:: Teks Bacaan ::

-*-*-

Adi, anak laki-laki usia 1 tahun enam bulan, pada jam 6 sore itu mendadak demam walau tidak terlalu tinggi. Sehari sebelumnya sudah ada gejala batuk dan pilek-pilek.
Ibunya segera meminumkan obat penurun panas yang ada di rumah. Tapi 2 Jam kemudian demamnya makin meninggi (seperti memegang “ Kompor” ibunya mengibaratkan) dan ibunya mulai cemas karena demam anaknya tak kunjung turun.
Kecemasan bercampur kepanikan ibunya menjadi ketika sang anak pada jam 11 malam tiba-tiba matanya mendelik keatas, mulutnya mengancing rapat bahkan sebagian lidahnya sempat tergigit, berlanjut dengan kejang kaku pada seluruh tubuhnya yang kemudian menjadi kejang kelojotan. Ibunya berteriak-teriak histeris memanggil semua orang yang ada di rumah (sayang pada waktu itu ayahnya Adi sedang dinas keluar kota ).

-*-*-

[Baris yang tercantum dalam set data]
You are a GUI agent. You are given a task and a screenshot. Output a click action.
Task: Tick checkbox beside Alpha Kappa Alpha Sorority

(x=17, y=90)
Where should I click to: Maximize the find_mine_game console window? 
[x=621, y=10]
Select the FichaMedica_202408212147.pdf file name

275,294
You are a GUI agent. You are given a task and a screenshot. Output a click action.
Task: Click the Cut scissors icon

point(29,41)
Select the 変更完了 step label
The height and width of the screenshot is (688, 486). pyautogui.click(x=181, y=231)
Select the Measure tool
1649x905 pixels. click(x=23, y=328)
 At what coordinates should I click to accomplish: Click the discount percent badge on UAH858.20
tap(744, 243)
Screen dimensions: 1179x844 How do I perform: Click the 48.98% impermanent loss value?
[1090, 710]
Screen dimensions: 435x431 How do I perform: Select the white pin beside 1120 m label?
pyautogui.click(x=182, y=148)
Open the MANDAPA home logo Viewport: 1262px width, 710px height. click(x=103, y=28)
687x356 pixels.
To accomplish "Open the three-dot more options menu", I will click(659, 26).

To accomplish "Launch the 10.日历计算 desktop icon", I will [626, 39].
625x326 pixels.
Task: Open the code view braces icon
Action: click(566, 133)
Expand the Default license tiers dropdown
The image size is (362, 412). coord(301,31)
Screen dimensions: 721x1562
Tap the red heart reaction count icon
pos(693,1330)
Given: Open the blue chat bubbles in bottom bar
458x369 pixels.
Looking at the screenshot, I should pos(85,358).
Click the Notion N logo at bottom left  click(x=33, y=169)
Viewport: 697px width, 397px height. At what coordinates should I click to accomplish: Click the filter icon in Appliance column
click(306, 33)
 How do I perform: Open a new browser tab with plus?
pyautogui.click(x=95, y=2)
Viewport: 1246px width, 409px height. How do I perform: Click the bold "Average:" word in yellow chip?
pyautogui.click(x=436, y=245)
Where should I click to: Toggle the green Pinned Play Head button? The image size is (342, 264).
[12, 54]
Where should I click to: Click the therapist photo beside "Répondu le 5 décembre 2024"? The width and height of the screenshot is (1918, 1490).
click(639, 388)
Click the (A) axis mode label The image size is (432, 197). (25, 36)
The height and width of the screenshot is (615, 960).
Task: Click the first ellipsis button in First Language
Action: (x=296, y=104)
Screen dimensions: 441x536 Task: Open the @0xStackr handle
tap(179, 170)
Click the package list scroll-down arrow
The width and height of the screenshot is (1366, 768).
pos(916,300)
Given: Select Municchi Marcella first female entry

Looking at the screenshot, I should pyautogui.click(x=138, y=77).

-*-*-

:: Butir Tugas 1 ::
Tentukan apakah setiap pernyataan berikut sesuai dengan teks bacaan: (a) Adi berusia satu tahun enam bulan; (b) demam Adi turun setelah diberi obat penurun panas; (c) ayah Adi berada di rumah saat Adi kejang. Jawab ya atau tidak untuk masing-masing, disertai kutipan persis dari teks yang menjadi penentunya.
:: Butir Tugas 2 ::
Menurut teks bacaan, gejala apa yang sudah muncul sehari sebelum Adi demam?
:: Butir Tugas 3 ::
Salin dari teks bacaan bagian mulai "Adi, anak laki-laki" hingga "tak kunjung turun.".

:: Jawaban 1 ::
(a) Ya: "anak laki-laki usia 1 tahun enam bulan".
(b) Tidak: "Tapi 2 Jam kemudian demamnya makin meninggi".
(c) Tidak: "ayahnya Adi sedang dinas keluar kota".

:: Jawaban 2 ::
Batuk dan pilek-pilek.

:: Jawaban 3 ::
Adi, anak laki-laki usia 1 tahun enam bulan, pada jam 6 sore itu mendadak demam walau tidak terlalu tinggi. Sehari sebelumnya sudah ada gejala batuk dan pilek-pilek.
Ibunya segera meminumkan obat penurun panas yang ada di rumah. Tapi 2 Jam kemudian demamnya makin meninggi (seperti memegang “ Kompor” ibunya mengibaratkan) dan ibunya mulai cemas karena demam anaknya tak kunjung turun.